Einträge zum Finden von Wörtern und Elementen:
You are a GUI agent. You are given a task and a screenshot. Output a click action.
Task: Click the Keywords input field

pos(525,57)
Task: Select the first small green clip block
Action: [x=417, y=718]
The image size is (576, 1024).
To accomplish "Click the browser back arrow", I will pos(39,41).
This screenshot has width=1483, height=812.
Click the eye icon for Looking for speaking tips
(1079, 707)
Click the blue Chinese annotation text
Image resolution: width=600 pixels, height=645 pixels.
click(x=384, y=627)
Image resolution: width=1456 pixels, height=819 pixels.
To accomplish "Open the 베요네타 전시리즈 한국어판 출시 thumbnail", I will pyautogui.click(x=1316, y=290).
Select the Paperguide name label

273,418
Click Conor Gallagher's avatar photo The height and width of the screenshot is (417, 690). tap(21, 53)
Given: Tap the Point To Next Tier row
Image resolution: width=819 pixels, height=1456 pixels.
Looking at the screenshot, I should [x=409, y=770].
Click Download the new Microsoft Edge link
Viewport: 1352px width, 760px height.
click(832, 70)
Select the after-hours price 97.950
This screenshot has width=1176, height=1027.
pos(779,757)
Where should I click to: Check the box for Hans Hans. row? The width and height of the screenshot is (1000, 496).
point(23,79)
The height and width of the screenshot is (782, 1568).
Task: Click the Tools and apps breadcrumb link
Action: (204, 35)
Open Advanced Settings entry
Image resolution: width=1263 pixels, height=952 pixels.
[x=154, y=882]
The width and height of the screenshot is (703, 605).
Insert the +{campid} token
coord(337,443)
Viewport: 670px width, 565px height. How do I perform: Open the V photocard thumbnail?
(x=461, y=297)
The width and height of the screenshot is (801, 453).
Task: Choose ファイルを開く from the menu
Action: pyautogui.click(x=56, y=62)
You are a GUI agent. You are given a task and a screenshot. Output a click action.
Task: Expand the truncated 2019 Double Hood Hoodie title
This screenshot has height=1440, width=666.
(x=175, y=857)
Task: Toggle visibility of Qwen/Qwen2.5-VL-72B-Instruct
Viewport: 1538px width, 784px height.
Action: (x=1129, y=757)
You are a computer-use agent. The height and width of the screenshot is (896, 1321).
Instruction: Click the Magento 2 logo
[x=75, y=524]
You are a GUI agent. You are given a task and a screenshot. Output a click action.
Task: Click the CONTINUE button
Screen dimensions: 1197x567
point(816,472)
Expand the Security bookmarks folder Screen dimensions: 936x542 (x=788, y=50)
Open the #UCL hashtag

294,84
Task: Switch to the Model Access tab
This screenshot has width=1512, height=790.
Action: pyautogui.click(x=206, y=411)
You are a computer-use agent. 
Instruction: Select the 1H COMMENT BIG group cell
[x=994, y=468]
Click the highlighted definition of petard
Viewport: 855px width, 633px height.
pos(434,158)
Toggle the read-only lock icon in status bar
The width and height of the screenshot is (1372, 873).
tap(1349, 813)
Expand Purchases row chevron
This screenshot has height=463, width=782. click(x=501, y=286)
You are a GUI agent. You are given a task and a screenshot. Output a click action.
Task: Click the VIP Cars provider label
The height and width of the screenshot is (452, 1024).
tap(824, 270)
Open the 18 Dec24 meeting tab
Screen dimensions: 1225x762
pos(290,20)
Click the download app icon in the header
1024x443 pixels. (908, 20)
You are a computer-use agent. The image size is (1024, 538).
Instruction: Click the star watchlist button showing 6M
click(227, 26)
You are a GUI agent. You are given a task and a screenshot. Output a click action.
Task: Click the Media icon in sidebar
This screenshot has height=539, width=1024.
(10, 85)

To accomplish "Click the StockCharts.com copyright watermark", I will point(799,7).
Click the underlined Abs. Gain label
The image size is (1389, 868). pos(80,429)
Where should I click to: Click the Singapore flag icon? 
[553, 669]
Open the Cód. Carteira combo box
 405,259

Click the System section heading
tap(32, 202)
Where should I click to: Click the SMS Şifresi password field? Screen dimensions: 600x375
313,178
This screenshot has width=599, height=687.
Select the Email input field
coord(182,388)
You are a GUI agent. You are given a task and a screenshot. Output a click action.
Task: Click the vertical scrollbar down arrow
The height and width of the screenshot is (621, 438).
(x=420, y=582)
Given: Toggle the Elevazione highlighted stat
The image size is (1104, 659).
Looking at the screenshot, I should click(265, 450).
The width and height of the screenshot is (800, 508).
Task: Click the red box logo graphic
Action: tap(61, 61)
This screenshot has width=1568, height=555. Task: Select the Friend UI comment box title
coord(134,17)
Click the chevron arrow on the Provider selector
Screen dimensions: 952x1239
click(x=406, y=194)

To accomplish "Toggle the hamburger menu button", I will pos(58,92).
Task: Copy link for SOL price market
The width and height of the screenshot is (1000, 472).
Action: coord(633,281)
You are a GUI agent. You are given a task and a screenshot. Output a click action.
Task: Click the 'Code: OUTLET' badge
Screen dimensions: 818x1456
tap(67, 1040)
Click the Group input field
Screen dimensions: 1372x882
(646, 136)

# ZU ERLEDIGENDE AUFGABE
Gib die gesamte Liste oben Zeile für Zeile unverändert wieder.

# SCHRIFTLICHE LÖSUNG
You are a GUI agent. You are given a task and a screenshot. Output a click action.
Task: Click the Keywords input field

pos(525,57)
Task: Select the first small green clip block
Action: [x=417, y=718]
The image size is (576, 1024).
To accomplish "Click the browser back arrow", I will pos(39,41).
This screenshot has width=1483, height=812.
Click the eye icon for Looking for speaking tips
(1079, 707)
Click the blue Chinese annotation text
Image resolution: width=600 pixels, height=645 pixels.
click(x=384, y=627)
Image resolution: width=1456 pixels, height=819 pixels.
To accomplish "Open the 베요네타 전시리즈 한국어판 출시 thumbnail", I will pyautogui.click(x=1316, y=290).
Select the Paperguide name label

273,418
Click Conor Gallagher's avatar photo The height and width of the screenshot is (417, 690). tap(21, 53)
Given: Tap the Point To Next Tier row
Image resolution: width=819 pixels, height=1456 pixels.
Looking at the screenshot, I should [x=409, y=770].
Click Download the new Microsoft Edge link
Viewport: 1352px width, 760px height.
click(832, 70)
Select the after-hours price 97.950
This screenshot has width=1176, height=1027.
pos(779,757)
Where should I click to: Check the box for Hans Hans. row? The width and height of the screenshot is (1000, 496).
point(23,79)
The height and width of the screenshot is (782, 1568).
Task: Click the Tools and apps breadcrumb link
Action: (204, 35)
Open Advanced Settings entry
Image resolution: width=1263 pixels, height=952 pixels.
[x=154, y=882]
The width and height of the screenshot is (703, 605).
Insert the +{campid} token
coord(337,443)
Viewport: 670px width, 565px height. How do I perform: Open the V photocard thumbnail?
(x=461, y=297)
The width and height of the screenshot is (801, 453).
Task: Choose ファイルを開く from the menu
Action: pyautogui.click(x=56, y=62)
You are a GUI agent. You are given a task and a screenshot. Output a click action.
Task: Expand the truncated 2019 Double Hood Hoodie title
This screenshot has height=1440, width=666.
(x=175, y=857)
Task: Toggle visibility of Qwen/Qwen2.5-VL-72B-Instruct
Viewport: 1538px width, 784px height.
Action: (x=1129, y=757)
You are a computer-use agent. The height and width of the screenshot is (896, 1321).
Instruction: Click the Magento 2 logo
[x=75, y=524]
You are a GUI agent. You are given a task and a screenshot. Output a click action.
Task: Click the CONTINUE button
Screen dimensions: 1197x567
point(816,472)
Expand the Security bookmarks folder Screen dimensions: 936x542 (x=788, y=50)
Open the #UCL hashtag

294,84
Task: Switch to the Model Access tab
This screenshot has width=1512, height=790.
Action: pyautogui.click(x=206, y=411)
You are a computer-use agent. 
Instruction: Select the 1H COMMENT BIG group cell
[x=994, y=468]
Click the highlighted definition of petard
Viewport: 855px width, 633px height.
pos(434,158)
Toggle the read-only lock icon in status bar
The width and height of the screenshot is (1372, 873).
tap(1349, 813)
Expand Purchases row chevron
This screenshot has height=463, width=782. click(x=501, y=286)
You are a GUI agent. You are given a task and a screenshot. Output a click action.
Task: Click the VIP Cars provider label
The height and width of the screenshot is (452, 1024).
tap(824, 270)
Open the 18 Dec24 meeting tab
Screen dimensions: 1225x762
pos(290,20)
Click the download app icon in the header
1024x443 pixels. (908, 20)
You are a computer-use agent. The image size is (1024, 538).
Instruction: Click the star watchlist button showing 6M
click(227, 26)
You are a GUI agent. You are given a task and a screenshot. Output a click action.
Task: Click the Media icon in sidebar
This screenshot has height=539, width=1024.
(10, 85)

To accomplish "Click the StockCharts.com copyright watermark", I will point(799,7).
Click the underlined Abs. Gain label
The image size is (1389, 868). pos(80,429)
Where should I click to: Click the Singapore flag icon? 
[553, 669]
Open the Cód. Carteira combo box
 405,259

Click the System section heading
tap(32, 202)
Where should I click to: Click the SMS Şifresi password field? Screen dimensions: 600x375
313,178
This screenshot has width=599, height=687.
Select the Email input field
coord(182,388)
You are a GUI agent. You are given a task and a screenshot. Output a click action.
Task: Click the vertical scrollbar down arrow
The height and width of the screenshot is (621, 438).
(x=420, y=582)
Given: Toggle the Elevazione highlighted stat
The image size is (1104, 659).
Looking at the screenshot, I should click(265, 450).
The width and height of the screenshot is (800, 508).
Task: Click the red box logo graphic
Action: tap(61, 61)
This screenshot has width=1568, height=555. Task: Select the Friend UI comment box title
coord(134,17)
Click the chevron arrow on the Provider selector
Screen dimensions: 952x1239
click(x=406, y=194)

To accomplish "Toggle the hamburger menu button", I will pos(58,92).
Task: Copy link for SOL price market
The width and height of the screenshot is (1000, 472).
Action: coord(633,281)
You are a GUI agent. You are given a task and a screenshot. Output a click action.
Task: Click the 'Code: OUTLET' badge
Screen dimensions: 818x1456
tap(67, 1040)
Click the Group input field
Screen dimensions: 1372x882
(646, 136)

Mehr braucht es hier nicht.